I needed to take the time to rest, cry and fall. This broke me in so many ways and it was the support from my husband, therapist and friends that got me through this time. You may wonder how I made it through; I honestly do not know. There were days when I didn’t think I would. I remember clearly that every NEW thing I did without my daughter ripped me apart. I leaned into my husband, my closest friends and my therapist. I found groups on social media and read other heartbreaking stories. I was once again dancing with grief and sadness. I went through PTSD therapy and I became a life and loss coach, supporting women after pregnancy loss to find joy again. This is how I remember and heal.
We sold our home knowing we would never be able to feel happy there. We moved into our “grief den,” which was a 2-bedroom condo and tried desperately to live. In this desperation, we knew that this couldn’t be it. We started the discussion of surrogacy. I think it was my human soul trying to survive and reaching for something, but we made an appointment with a fertility clinic and surrogate agency 5 months after Loey died.
We went through a fresh egg retrieval with an egg donor which resulted in 7 eggs, 2 of which grew into healthy embryos. We interviewed 3 surrogates and finally found our beautiful surrogate. I know deep in my heart that Loey had everything to do with this match. We got pregnant in July 2018 and we began the journey of pregnancy after loss part 2.
This time I wasn’t pregnant and I had to trust our surrogate with our dreams and hopes. I felt anxious, scared, out of control and excited. There were times when I had to disassociate from our pregnancy because I was so fearful of not being there to control every aspect, but I was with Loey and knew in my heart of hearts it was actually out of my control.
It all is.
We can do so much but after that we have to find the strength and faith to trust.

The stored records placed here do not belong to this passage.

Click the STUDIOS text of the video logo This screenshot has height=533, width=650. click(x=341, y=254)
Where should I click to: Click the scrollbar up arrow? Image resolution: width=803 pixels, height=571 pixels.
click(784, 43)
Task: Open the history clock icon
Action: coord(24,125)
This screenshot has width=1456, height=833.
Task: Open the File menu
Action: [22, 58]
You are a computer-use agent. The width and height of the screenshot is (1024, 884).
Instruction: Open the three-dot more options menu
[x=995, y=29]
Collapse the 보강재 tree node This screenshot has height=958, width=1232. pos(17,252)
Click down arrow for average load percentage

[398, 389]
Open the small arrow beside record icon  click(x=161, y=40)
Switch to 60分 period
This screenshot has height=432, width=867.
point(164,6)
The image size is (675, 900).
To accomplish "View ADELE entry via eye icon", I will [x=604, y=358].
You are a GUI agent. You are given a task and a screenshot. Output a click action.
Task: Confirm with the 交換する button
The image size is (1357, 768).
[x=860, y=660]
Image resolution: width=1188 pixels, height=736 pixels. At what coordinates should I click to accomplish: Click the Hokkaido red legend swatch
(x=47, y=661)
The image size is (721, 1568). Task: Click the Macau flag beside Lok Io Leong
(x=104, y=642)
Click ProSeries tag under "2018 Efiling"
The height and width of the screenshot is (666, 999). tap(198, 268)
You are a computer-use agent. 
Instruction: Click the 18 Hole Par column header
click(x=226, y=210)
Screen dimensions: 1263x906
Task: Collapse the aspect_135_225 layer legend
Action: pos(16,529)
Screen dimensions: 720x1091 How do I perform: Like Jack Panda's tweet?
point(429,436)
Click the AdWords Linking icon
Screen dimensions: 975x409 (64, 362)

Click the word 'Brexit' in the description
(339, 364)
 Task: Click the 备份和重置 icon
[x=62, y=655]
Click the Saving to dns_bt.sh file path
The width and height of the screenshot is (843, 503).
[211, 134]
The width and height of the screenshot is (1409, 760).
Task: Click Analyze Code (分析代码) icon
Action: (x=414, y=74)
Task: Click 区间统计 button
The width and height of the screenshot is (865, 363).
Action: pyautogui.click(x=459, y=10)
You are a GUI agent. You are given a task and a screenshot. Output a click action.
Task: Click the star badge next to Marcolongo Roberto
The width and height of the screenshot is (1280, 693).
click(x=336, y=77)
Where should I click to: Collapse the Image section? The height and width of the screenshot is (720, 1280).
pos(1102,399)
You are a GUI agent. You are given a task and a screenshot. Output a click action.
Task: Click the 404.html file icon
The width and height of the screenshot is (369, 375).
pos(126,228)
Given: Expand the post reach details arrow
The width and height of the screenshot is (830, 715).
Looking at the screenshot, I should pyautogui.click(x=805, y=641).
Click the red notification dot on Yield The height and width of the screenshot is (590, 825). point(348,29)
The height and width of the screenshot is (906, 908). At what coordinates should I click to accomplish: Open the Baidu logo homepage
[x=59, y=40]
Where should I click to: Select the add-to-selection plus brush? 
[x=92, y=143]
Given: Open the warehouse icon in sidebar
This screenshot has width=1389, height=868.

In the meantime, I was coaching women who were going through their own journey of infertility and loss as I was going through this incredible journey as well.
We are incredibly lucky to have our surrogate family. They understood our anxieties and were always there to listen. We went to Boise for every ultrasound and then one day we were packing for the delivery.
How did 9 months come and go?
It wasn’t until we were in the delivery room that I had a panic attack because the last time my heart and soul walked into a delivery room we had lost our daughter. I left and cried hard. I had to let my body feel the trauma and sadness. I had to let it feel so that I could create a new experience, narrative and dance.
Our son Milo was born on March 28th, 2019 and it was like I stepped into heaven. It was like Loey and our twins had opened the gates to pure joy and happiness and I was speechless.
I held him in my arms and didn’t want the moment to end. I didn’t want this incredible dance of joy to end. It took us 10 years to dance like this and here we are.
My journey has been long and it has been full of joy and grief. I look back and think, how the hell did I get through it all? I think it was because I knew there HAD to be joy and hope. That if I chose to not give up that the dance of joy would find us. It wasn’t easy and as I hold Milo today, I will never say it was worth it because the pain of losing a child is unmeasurable and never worth it, but I can share that I am dancing in his joy every second of every day.